What you will do:
Search term "item": please copy every line of the records below that contains it.

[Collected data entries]
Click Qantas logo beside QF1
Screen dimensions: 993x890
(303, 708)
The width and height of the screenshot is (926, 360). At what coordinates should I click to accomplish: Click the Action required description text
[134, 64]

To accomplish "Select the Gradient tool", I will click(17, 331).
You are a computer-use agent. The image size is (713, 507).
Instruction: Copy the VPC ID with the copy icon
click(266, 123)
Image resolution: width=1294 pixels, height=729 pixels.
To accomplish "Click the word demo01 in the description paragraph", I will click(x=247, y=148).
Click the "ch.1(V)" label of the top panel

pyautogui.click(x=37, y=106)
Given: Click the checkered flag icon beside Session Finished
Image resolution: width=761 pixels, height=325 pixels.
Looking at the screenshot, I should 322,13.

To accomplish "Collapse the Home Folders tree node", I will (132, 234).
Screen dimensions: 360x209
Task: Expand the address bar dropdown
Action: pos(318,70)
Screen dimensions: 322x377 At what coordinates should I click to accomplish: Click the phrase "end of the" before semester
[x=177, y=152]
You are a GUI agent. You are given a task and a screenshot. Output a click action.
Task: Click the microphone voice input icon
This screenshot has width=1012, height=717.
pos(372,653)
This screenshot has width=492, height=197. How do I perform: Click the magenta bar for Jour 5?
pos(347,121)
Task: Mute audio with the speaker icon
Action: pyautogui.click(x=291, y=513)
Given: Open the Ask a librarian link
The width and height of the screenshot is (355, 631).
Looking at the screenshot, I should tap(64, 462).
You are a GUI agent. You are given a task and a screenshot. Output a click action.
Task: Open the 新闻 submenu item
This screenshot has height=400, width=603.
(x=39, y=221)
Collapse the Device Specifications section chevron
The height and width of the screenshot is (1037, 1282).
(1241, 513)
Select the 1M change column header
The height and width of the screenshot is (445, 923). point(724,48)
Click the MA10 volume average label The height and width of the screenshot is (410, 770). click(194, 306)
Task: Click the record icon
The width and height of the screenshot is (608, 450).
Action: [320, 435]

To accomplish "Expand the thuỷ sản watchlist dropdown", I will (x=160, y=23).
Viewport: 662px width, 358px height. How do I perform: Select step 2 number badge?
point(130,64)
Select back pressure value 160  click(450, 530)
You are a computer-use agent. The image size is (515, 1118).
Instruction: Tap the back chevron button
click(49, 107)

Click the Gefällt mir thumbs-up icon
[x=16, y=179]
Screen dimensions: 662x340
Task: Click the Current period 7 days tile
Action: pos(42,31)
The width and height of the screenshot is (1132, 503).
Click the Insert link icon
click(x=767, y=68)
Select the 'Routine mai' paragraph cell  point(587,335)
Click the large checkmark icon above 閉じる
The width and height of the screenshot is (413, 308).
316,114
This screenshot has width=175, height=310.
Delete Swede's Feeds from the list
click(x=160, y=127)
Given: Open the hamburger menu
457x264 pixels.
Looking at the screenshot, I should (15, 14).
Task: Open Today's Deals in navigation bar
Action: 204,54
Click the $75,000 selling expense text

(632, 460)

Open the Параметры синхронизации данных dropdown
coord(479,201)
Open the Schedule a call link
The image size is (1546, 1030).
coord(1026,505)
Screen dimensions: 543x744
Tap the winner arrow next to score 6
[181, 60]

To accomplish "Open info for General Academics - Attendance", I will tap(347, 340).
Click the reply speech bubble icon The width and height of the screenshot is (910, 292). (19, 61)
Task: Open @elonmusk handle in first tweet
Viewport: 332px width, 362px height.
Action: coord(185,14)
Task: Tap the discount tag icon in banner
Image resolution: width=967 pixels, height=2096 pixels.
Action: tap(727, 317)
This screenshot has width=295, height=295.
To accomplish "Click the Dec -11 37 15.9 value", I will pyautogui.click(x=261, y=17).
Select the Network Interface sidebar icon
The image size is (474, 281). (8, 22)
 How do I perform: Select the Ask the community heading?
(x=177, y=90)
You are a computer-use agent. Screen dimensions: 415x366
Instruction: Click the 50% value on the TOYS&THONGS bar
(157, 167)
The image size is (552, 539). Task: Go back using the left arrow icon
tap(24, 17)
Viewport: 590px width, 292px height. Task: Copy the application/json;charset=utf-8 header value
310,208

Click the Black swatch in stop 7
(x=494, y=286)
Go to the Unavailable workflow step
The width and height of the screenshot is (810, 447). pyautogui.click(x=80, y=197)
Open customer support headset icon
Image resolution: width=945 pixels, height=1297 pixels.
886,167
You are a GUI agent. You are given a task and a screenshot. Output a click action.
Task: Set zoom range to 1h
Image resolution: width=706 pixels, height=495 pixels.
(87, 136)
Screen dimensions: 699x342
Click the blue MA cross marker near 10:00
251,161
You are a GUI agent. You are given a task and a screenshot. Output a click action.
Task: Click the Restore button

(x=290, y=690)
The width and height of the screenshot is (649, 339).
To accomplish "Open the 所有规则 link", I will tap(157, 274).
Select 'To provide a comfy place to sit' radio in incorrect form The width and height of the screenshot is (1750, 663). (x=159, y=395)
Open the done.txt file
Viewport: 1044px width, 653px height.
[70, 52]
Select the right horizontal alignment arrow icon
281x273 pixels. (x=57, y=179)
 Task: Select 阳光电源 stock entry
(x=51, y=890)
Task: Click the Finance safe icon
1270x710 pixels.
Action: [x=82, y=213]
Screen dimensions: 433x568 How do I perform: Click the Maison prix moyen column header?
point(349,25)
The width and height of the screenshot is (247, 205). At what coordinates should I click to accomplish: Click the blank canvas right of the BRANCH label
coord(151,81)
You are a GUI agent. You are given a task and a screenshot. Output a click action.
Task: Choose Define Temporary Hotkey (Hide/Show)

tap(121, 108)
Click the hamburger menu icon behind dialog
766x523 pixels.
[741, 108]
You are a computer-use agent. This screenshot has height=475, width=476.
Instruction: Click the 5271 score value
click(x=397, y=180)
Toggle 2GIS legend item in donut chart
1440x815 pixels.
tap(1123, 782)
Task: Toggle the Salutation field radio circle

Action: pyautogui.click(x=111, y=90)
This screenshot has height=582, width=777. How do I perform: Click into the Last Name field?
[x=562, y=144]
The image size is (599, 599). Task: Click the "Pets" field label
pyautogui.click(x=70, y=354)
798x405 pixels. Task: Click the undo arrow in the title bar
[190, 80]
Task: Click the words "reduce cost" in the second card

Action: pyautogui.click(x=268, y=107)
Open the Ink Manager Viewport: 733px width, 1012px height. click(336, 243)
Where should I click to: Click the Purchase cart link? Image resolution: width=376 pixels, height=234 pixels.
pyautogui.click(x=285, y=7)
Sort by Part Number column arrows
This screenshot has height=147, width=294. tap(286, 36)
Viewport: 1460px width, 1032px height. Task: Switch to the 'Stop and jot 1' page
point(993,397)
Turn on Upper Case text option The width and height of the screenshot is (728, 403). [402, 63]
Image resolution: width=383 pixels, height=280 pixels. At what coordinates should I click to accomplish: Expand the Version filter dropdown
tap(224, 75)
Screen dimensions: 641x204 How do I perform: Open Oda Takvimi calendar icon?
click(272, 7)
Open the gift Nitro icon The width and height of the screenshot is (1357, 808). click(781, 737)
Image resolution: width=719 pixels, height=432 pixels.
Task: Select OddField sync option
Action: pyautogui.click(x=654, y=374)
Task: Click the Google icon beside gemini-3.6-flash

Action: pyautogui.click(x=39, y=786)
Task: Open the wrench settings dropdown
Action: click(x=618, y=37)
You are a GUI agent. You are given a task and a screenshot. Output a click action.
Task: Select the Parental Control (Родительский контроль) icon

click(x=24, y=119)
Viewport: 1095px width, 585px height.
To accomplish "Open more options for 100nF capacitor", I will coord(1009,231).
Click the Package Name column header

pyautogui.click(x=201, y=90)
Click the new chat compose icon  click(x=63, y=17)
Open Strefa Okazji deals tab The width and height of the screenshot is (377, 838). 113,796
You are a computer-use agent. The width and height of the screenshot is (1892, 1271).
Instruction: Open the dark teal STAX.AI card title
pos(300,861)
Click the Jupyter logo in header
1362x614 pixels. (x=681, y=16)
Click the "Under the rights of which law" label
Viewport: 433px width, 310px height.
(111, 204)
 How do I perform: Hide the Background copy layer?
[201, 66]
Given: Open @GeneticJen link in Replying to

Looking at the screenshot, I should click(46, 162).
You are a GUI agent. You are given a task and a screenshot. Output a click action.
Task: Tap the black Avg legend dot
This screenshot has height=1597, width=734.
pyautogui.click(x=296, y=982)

Exercise output:
Task: Open the 新闻 submenu item
Toggle 2GIS legend item in donut chart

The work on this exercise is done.